### Aim
Identify each line in the items below that contains the string "height" and copy those lines.

### The records
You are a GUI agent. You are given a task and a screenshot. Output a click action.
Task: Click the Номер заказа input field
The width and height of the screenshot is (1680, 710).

* * *

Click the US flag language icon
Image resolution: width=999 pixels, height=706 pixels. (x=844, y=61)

### Completed exercise
The width and height of the screenshot is (1680, 710).
Image resolution: width=999 pixels, height=706 pixels. (x=844, y=61)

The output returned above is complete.